_PROBLEM DETAILS:_ Set every entry down again precisely.

[Opening EXTRACTED INFORMATION section]

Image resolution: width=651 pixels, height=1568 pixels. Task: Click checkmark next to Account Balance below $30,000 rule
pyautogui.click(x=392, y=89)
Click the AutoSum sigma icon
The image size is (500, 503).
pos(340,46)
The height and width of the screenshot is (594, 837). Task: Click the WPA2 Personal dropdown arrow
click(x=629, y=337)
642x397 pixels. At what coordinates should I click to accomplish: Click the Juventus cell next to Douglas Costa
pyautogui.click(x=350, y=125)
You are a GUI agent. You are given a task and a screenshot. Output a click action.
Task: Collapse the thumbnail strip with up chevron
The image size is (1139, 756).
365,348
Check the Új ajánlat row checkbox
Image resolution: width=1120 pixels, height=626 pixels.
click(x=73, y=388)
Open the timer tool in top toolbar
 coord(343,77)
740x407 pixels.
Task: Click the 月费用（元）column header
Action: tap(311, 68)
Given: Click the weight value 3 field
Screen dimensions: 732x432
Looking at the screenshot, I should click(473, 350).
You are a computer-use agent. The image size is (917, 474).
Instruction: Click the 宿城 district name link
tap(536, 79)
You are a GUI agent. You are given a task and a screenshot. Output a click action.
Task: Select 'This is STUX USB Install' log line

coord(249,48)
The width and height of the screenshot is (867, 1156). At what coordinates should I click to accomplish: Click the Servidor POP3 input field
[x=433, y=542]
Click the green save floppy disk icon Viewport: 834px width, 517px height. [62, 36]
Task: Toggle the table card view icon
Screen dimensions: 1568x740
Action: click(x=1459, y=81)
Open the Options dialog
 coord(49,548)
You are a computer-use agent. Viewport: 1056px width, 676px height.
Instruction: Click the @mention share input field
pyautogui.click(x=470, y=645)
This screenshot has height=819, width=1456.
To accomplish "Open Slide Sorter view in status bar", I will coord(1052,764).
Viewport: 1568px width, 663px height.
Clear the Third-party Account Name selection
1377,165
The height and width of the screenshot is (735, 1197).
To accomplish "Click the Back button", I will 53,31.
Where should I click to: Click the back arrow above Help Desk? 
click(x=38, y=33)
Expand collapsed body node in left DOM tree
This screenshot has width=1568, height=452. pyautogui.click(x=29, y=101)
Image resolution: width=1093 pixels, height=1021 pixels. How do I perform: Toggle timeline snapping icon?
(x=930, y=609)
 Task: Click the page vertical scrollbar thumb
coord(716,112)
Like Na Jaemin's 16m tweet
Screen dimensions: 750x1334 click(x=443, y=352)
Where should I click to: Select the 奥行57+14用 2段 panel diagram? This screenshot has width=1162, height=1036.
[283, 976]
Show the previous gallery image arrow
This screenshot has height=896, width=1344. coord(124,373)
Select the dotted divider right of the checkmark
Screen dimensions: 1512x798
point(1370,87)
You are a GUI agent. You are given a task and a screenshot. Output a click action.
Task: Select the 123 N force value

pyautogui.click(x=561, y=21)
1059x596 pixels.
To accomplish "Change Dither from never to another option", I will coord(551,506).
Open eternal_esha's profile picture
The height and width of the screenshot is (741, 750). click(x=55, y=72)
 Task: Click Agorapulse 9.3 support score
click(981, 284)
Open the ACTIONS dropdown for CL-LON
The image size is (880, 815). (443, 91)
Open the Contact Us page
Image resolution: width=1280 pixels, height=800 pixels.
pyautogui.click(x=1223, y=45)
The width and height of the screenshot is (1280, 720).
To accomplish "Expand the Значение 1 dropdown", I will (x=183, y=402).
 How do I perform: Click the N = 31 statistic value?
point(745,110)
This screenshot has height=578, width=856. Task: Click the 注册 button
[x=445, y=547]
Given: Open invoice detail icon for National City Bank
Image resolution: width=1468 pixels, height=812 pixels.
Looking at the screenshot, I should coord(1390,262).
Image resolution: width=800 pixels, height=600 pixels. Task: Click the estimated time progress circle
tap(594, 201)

[Closing EXTRACTED INFORMATION section]

_RESPONSE BELOW:_
Image resolution: width=651 pixels, height=1568 pixels. Task: Click checkmark next to Account Balance below $30,000 rule
pyautogui.click(x=392, y=89)
Click the AutoSum sigma icon
The image size is (500, 503).
pos(340,46)
The height and width of the screenshot is (594, 837). Task: Click the WPA2 Personal dropdown arrow
click(x=629, y=337)
642x397 pixels. At what coordinates should I click to accomplish: Click the Juventus cell next to Douglas Costa
pyautogui.click(x=350, y=125)
You are a GUI agent. You are given a task and a screenshot. Output a click action.
Task: Collapse the thumbnail strip with up chevron
The image size is (1139, 756).
365,348
Check the Új ajánlat row checkbox
Image resolution: width=1120 pixels, height=626 pixels.
click(x=73, y=388)
Open the timer tool in top toolbar
 coord(343,77)
740x407 pixels.
Task: Click the 月费用（元）column header
Action: tap(311, 68)
Given: Click the weight value 3 field
Screen dimensions: 732x432
Looking at the screenshot, I should click(473, 350).
You are a computer-use agent. The image size is (917, 474).
Instruction: Click the 宿城 district name link
tap(536, 79)
You are a GUI agent. You are given a task and a screenshot. Output a click action.
Task: Select 'This is STUX USB Install' log line

coord(249,48)
The width and height of the screenshot is (867, 1156). At what coordinates should I click to accomplish: Click the Servidor POP3 input field
[x=433, y=542]
Click the green save floppy disk icon Viewport: 834px width, 517px height. [62, 36]
Task: Toggle the table card view icon
Screen dimensions: 1568x740
Action: click(x=1459, y=81)
Open the Options dialog
 coord(49,548)
You are a computer-use agent. Viewport: 1056px width, 676px height.
Instruction: Click the @mention share input field
pyautogui.click(x=470, y=645)
This screenshot has height=819, width=1456.
To accomplish "Open Slide Sorter view in status bar", I will coord(1052,764).
Viewport: 1568px width, 663px height.
Clear the Third-party Account Name selection
1377,165
The height and width of the screenshot is (735, 1197).
To accomplish "Click the Back button", I will 53,31.
Where should I click to: Click the back arrow above Help Desk? 
click(x=38, y=33)
Expand collapsed body node in left DOM tree
This screenshot has width=1568, height=452. pyautogui.click(x=29, y=101)
Image resolution: width=1093 pixels, height=1021 pixels. How do I perform: Toggle timeline snapping icon?
(x=930, y=609)
 Task: Click the page vertical scrollbar thumb
coord(716,112)
Like Na Jaemin's 16m tweet
Screen dimensions: 750x1334 click(x=443, y=352)
Where should I click to: Select the 奥行57+14用 2段 panel diagram? This screenshot has width=1162, height=1036.
[283, 976]
Show the previous gallery image arrow
This screenshot has height=896, width=1344. coord(124,373)
Select the dotted divider right of the checkmark
Screen dimensions: 1512x798
point(1370,87)
You are a GUI agent. You are given a task and a screenshot. Output a click action.
Task: Select the 123 N force value

pyautogui.click(x=561, y=21)
1059x596 pixels.
To accomplish "Change Dither from never to another option", I will coord(551,506).
Open eternal_esha's profile picture
The height and width of the screenshot is (741, 750). click(x=55, y=72)
 Task: Click Agorapulse 9.3 support score
click(981, 284)
Open the ACTIONS dropdown for CL-LON
The image size is (880, 815). (443, 91)
Open the Contact Us page
Image resolution: width=1280 pixels, height=800 pixels.
pyautogui.click(x=1223, y=45)
The width and height of the screenshot is (1280, 720).
To accomplish "Expand the Значение 1 dropdown", I will (x=183, y=402).
 How do I perform: Click the N = 31 statistic value?
point(745,110)
This screenshot has height=578, width=856. Task: Click the 注册 button
[x=445, y=547]
Given: Open invoice detail icon for National City Bank
Image resolution: width=1468 pixels, height=812 pixels.
Looking at the screenshot, I should coord(1390,262).
Image resolution: width=800 pixels, height=600 pixels. Task: Click the estimated time progress circle
tap(594, 201)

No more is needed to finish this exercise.